Działkowcy snuje domysły na temat tego, dlaczego mężczyzna się utopił. Czy poślizgnął się na śliskim dnie, dostawał zawału, udaru, a może stracił przytomność, bo pogoda w niedzielę rano takim sytuacjom sprzyjała.
- Nie wyobrażam sobie, jak ta kobieta będzie mogła dalej na tej działce bywać - mówi jedna z pań, która pilnuje wnuka pluskającego się w maleńkim baseniku. - Przecież tu wszystko będzie jej przypominało niedzielną tragedię.

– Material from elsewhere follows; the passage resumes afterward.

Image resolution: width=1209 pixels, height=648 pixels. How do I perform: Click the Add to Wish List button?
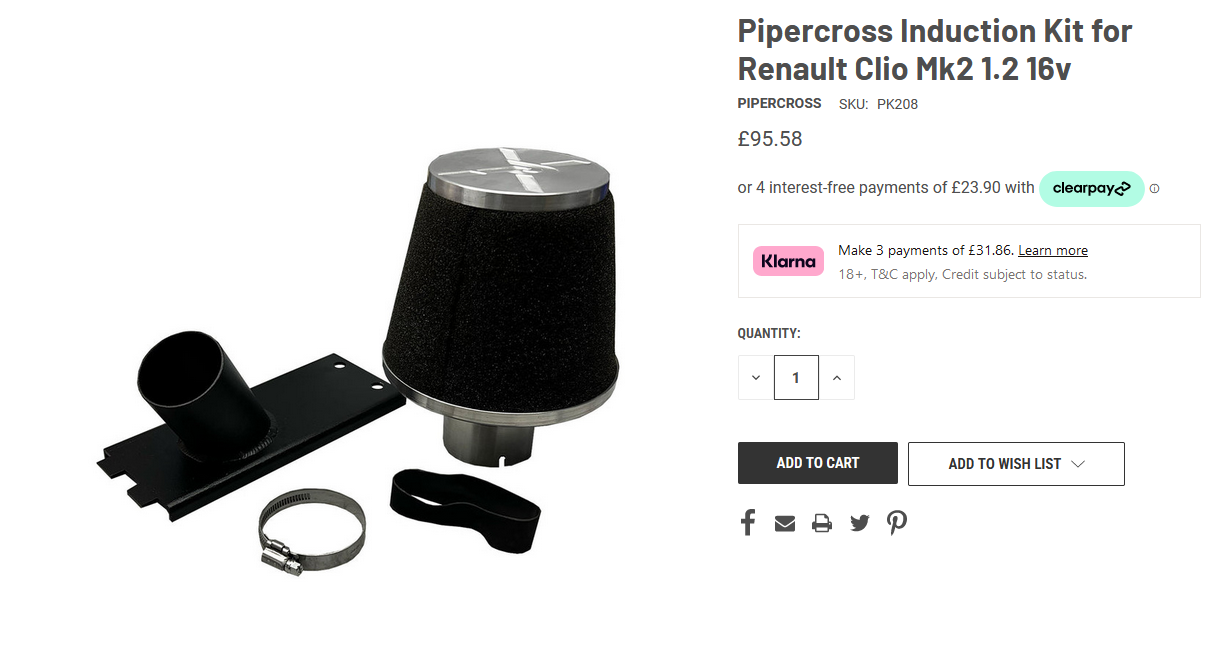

Zobacz ZDJĘCIA, czytaj na kolejnych slajdach

Sąsiedzi opowiadają, jak młode małżeństwo pięknie urządziło działkę rekreacyjną. Nowy, duży drewniany domek, nowe meble w część jadalnej pod chmurką, trampolina dla chłopca, basen, dużo lamp solarnych i modnych dekoracji.
- Musiało to kosztować pewnie ze sto tysięcy - ocenia jeden z sąsiadów. - Mogli cieszyć się z takiego ogródka jeszcze z pół wieku. A tu taka tragedia. Pani Justynka, żona zmarłego, taka przyjemna kobieta, nie zasłużyła sobie na taki los.